Using whole-exome sequencing, sequencing of a ciliopathy gene panel, and Sanger sequencing, Schmidts et al. (2013) screened 64 probands clinically diagnosed with Jeune syndrome/ATD and 2 with MZSDS. They identified biallelic causative mutations in the IFT140 gene in 6 patients, including both MZSDS patients (see, e.g., 614620.0002 and 614620.0008-614620.0010). Patients with biallelic mutations presented with renal disease in early childhood and showed notable retinal involvement, but had a nonlethal thorax-related clinical course.

In a 6.5-year-old British boy with short stature, short ribs and narrow thorax, retinal dystrophy, and end-stage renal failure, who also exhibited brachydactyly and ectodermal features and received a clinical diagnosis of Sensenbrenner syndrome, Bayat et al. (2017) identified compound heterozygosity for a missense (G212R; 614620.0005) and a nonsense (R760X; 614620.0016) mutation in the IFT140 gene.
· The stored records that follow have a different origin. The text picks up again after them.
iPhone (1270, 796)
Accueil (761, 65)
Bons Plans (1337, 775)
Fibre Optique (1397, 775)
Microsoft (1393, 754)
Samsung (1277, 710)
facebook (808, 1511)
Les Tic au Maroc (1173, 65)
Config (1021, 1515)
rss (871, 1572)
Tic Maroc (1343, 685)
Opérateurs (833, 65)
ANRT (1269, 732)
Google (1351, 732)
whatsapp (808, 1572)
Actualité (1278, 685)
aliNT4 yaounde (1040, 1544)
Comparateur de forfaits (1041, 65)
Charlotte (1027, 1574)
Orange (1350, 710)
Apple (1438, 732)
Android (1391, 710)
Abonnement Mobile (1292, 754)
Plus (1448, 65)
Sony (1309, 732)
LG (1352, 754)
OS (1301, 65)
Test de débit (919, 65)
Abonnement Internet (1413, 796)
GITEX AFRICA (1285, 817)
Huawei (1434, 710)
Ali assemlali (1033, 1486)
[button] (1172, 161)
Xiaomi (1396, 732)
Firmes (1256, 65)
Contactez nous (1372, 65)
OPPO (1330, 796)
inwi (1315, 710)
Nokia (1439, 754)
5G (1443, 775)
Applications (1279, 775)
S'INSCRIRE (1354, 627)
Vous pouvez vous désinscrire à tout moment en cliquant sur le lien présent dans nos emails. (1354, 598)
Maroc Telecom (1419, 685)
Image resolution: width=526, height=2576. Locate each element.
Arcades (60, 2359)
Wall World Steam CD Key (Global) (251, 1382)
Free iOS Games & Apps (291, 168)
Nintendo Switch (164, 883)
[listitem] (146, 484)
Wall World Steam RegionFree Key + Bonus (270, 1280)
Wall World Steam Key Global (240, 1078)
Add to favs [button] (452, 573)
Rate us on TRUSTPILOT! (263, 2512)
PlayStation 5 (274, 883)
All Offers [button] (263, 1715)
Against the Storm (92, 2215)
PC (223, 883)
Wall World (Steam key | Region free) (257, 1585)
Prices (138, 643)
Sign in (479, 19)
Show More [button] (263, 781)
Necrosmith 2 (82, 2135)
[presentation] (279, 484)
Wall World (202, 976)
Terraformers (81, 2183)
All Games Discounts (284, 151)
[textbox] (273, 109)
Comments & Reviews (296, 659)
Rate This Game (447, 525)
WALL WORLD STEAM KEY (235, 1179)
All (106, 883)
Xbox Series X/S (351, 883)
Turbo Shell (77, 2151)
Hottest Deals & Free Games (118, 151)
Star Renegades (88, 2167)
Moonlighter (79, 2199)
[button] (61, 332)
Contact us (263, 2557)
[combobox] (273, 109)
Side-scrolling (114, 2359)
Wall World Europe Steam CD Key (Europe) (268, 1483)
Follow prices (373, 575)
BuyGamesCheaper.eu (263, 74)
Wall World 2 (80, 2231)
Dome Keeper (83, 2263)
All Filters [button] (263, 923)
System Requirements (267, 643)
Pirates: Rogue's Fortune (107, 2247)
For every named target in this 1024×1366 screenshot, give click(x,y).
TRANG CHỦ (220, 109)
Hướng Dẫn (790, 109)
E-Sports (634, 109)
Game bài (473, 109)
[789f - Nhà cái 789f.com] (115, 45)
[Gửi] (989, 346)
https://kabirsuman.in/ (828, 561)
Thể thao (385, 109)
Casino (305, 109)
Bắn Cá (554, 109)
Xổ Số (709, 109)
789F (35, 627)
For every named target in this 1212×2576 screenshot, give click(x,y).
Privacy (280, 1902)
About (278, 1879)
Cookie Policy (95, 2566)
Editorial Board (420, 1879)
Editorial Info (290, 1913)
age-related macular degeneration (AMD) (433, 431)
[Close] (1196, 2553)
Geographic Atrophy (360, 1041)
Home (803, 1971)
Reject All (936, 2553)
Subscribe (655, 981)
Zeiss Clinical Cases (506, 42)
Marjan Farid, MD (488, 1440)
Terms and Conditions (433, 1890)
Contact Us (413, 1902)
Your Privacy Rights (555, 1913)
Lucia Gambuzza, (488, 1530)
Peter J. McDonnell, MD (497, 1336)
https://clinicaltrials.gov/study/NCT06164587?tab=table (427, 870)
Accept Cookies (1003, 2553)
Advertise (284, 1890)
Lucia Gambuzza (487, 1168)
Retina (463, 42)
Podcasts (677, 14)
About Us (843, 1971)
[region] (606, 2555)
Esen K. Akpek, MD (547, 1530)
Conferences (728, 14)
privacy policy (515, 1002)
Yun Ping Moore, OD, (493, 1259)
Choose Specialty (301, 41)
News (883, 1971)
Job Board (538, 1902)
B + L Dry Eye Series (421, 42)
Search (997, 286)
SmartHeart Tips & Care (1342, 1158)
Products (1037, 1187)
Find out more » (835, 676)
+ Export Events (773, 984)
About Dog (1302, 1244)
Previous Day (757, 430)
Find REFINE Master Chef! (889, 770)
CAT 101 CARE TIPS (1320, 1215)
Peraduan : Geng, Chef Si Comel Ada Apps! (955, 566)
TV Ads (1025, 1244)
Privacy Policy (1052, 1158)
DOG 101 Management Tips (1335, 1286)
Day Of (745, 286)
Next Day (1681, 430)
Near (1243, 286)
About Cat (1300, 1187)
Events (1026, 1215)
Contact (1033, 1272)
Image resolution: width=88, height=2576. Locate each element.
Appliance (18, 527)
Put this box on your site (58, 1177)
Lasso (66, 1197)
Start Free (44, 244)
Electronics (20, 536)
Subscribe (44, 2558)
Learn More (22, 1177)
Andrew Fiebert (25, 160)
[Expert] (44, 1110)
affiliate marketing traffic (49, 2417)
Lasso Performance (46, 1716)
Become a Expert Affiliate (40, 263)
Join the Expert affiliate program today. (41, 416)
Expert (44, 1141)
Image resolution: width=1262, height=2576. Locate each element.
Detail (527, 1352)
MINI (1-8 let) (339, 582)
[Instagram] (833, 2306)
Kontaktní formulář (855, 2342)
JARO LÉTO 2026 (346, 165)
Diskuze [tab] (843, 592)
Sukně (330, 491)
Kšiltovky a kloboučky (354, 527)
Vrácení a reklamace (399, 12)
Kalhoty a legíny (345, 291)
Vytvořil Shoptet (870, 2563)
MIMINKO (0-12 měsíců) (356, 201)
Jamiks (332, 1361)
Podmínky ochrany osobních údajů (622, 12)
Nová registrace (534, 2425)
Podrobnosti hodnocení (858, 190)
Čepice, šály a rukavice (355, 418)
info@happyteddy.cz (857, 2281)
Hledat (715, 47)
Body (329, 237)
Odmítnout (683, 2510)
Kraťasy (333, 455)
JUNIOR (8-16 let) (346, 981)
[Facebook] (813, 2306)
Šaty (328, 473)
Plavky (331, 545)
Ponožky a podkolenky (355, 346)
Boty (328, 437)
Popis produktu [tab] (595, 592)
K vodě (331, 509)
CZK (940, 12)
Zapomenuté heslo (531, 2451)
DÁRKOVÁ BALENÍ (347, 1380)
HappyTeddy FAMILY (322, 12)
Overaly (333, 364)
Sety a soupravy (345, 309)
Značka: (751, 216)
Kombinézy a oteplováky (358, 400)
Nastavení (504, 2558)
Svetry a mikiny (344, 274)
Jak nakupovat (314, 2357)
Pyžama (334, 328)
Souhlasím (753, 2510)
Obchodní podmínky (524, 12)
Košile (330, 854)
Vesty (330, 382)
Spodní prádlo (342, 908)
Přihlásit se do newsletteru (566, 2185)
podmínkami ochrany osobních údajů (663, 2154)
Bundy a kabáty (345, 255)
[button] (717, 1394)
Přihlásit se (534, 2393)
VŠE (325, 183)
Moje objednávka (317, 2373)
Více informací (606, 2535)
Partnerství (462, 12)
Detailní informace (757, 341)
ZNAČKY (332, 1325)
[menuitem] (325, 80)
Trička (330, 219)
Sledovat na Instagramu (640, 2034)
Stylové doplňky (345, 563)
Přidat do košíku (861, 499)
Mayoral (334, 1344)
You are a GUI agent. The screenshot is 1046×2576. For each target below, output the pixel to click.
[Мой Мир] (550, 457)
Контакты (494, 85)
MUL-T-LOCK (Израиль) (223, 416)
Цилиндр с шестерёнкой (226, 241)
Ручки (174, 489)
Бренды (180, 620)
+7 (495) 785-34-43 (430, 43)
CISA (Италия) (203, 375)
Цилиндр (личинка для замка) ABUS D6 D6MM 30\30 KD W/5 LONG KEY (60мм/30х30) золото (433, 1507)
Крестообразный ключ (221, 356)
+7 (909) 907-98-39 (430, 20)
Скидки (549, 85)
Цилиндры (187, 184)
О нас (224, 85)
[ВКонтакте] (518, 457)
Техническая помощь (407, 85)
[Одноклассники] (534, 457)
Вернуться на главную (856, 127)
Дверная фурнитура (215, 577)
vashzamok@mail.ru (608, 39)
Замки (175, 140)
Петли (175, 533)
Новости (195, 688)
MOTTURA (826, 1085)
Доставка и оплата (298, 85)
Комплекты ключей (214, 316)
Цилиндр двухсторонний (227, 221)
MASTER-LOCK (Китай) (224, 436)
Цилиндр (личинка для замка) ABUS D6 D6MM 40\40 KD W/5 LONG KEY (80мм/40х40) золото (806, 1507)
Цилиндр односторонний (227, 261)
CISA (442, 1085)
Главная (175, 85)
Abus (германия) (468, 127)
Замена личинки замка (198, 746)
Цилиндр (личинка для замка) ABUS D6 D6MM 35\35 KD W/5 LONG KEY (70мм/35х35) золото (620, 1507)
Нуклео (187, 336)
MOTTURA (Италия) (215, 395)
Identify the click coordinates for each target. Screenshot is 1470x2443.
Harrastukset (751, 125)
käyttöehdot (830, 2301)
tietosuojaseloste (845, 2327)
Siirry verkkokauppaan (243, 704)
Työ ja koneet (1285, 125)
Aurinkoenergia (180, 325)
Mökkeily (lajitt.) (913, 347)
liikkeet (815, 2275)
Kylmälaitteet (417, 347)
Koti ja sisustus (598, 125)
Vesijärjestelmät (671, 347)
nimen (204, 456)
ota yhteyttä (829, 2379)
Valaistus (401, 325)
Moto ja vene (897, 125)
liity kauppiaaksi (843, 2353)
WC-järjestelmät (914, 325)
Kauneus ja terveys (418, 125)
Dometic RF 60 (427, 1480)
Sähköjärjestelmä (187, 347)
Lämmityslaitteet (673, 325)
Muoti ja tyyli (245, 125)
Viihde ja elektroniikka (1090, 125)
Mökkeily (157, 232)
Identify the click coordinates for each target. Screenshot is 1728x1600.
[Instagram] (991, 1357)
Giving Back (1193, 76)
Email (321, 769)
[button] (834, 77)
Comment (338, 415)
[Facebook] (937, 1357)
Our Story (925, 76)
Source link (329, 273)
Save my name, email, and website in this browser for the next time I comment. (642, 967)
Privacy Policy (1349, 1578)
In a Mexican male infant with trigonocephaly, short ribs and narrow chest, cone-shaped epiphyses, postaxial polydactyly, cystic renal and pancreatic disease, and hepatic fibrosis, who died at age 1 month with severe pneumonia and acute renal failure, Pena-Padilla et al. (2017) identified compound heterozygosity for a splice site mutation in the IFT140 gene and a 17-bp deletion encompassing the IFT140 start codon. His unaffected parents and an unaffected brother were each heterozygous for 1 of the mutations. The deletion was not found in public variant databases, whereas the splice site mutation was found at an allele frequency of 0.000008515 in the ExAC database.

In a 10-year-old boy with features of MZSDS, who exhibited retinal dystrophy, acute-onset renal failure, and skeletal anomalies including bilateral coxa vara, broad femoral necks with mild bowing of the femoral diaphyses, and brachydactyly with shortened metacarpals and cone-shaped phalangeal epiphyses, Helm et al. (2017) identified homozygosity for the G212R substitution in the IFT140 gene (614620.0005). His unaffected mother was heterozygous for the variant, but his father did not carry the mutation. Analysis of exome data indicated that the proband had chromosome 16 maternal heteroisodisomy, with segmental isodisomy at 16p13, suggesting that an early error in meiosis occurred in the maternal gamete.